Tuesday, June 22, 2010

Thriftin'....

I haven't mentioned that my wife and I are thrift store addicts. We generally go at least once a week. I check out books, my wife is into various vintage items [btw, in case you don't know, the rule is that if something is less than a hundred years old, it's vintage. Antiques have to be at least 100 years old. No joke, I think you can get in trouble if you have an ad for antiques that aren't actually old enough to be considered such.]

Anyway, over the years it's funny to see what pops up over and over in thrift store book sections, there are titles and authors that are almost always there, and you can definitely tell when a popular title is beginning to wane based on when it makes its debut at Salvation Army, Goodwill, etc. I see a lot of Dan Brown these days, and the occasional Harry Potter book.

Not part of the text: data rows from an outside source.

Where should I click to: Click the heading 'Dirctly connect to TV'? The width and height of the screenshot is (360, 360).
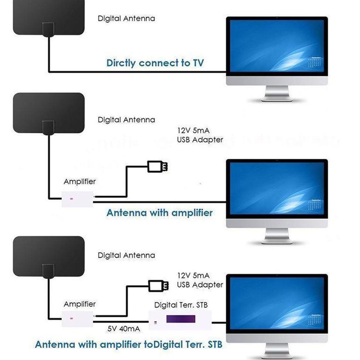pyautogui.click(x=155, y=63)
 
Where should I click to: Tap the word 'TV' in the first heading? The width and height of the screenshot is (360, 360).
pyautogui.click(x=197, y=63)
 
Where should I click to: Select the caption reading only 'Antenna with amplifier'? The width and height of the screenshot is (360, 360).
pyautogui.click(x=159, y=213)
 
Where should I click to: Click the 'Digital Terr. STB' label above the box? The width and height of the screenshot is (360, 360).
pyautogui.click(x=181, y=305)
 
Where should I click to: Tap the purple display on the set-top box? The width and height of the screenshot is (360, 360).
pyautogui.click(x=180, y=319)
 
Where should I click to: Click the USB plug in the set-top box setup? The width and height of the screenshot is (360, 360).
pyautogui.click(x=159, y=286)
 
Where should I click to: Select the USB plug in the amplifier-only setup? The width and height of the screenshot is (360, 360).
pyautogui.click(x=157, y=167)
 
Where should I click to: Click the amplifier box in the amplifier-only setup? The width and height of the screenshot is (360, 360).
pyautogui.click(x=77, y=199)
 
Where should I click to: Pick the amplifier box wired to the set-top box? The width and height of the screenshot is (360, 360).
pyautogui.click(x=77, y=318)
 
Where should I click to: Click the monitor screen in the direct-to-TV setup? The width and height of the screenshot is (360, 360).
pyautogui.click(x=277, y=46)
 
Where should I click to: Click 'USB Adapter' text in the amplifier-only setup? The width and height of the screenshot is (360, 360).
pyautogui.click(x=200, y=140)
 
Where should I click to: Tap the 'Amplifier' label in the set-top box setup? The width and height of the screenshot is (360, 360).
pyautogui.click(x=79, y=304)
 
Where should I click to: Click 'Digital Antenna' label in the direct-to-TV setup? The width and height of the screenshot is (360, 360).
pyautogui.click(x=126, y=18)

Stephen King: Thrift store mainstay, usually his titles from the Nineties and later. His appearance certainly doesn't mean a decline in popularity, I think in his case it means the opposite, that the average household that has books to donate probably has at least one King title. I don't know if I've ever been to a thrift store that didn't have at least one King book. The earlier King is not as prevalent, but can still be found.

Garrison Keilor: Almost as prevalent as King, although for different reasons.
I think people get his books as gifts. Also, by now it's a cycle where people buy his books from thrift stores and then donate them later. I actually like his books, usually. I guess they don't lend themselves to long-term reading, and thus take up residence in the donation pile. Maybe NPR-demographic households are more likely to donate to thrift stores. Someone should do a study.

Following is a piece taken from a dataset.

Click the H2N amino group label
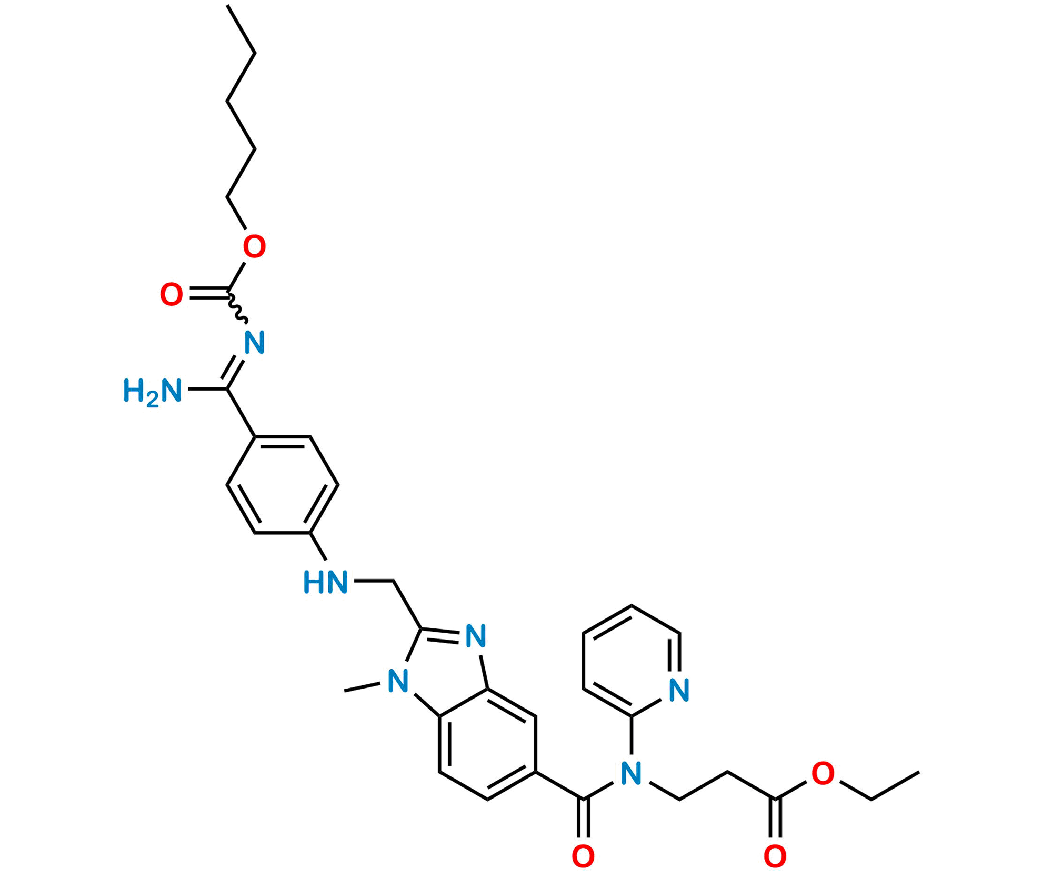(x=153, y=392)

Rush Limbaugh: Sort of the book equivalent of a pet rock [and about as intelligent], his books are almost always there too. I guess it's hard to get excited about Nineties-era conservative talking points these days. Look out Anne Coulter, I've been seeing your books quite a bit over the past year, which may mean your time is up, probably for the same reason--no one cares about ranting from decades past. Wouldn't be surprised to see Glenn Beck here in a few years. I guess anything topical is doomed for the thrift store, along with copies of FUTURE SHOCK and THE POPULATION BOMB, and the Nineties books about how the Dow was going to hit 30,000.

Tom Clancy: Same as King, I guess. Probably when old military guys [or those who pretended to be such] take off for the Big Casino, their survivors dump a ton of these off onto the thrift stores.

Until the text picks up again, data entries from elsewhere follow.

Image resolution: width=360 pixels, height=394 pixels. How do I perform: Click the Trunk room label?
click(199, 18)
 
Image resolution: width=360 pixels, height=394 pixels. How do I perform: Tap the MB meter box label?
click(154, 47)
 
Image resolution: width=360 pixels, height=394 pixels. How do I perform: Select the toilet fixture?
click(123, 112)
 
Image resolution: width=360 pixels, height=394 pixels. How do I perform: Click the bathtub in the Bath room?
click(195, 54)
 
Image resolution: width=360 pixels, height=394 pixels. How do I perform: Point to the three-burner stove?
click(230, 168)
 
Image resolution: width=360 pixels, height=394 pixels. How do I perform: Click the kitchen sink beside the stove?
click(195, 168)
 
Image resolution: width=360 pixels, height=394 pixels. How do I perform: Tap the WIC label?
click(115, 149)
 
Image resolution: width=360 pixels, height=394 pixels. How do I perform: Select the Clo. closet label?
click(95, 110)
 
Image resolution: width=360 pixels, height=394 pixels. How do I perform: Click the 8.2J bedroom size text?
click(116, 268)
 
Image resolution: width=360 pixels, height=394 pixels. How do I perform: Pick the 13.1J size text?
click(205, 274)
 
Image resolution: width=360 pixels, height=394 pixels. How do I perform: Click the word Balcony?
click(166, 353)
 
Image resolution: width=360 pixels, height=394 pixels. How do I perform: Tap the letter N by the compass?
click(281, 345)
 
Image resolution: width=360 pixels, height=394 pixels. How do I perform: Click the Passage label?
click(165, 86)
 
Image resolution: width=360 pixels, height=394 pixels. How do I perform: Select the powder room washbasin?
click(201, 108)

When I lived in the Bay Area I'd find much better books at the thrifts. Those stores were more like going to a library or regular bookstore as far as the variety of titles available. But the old standbys like the ones on this list were always there too.

Generally, the better finds I have where I'm at now [city that is much more working/lower class, lower education level on average] are non-fiction, the fiction all tends to be the same stuff.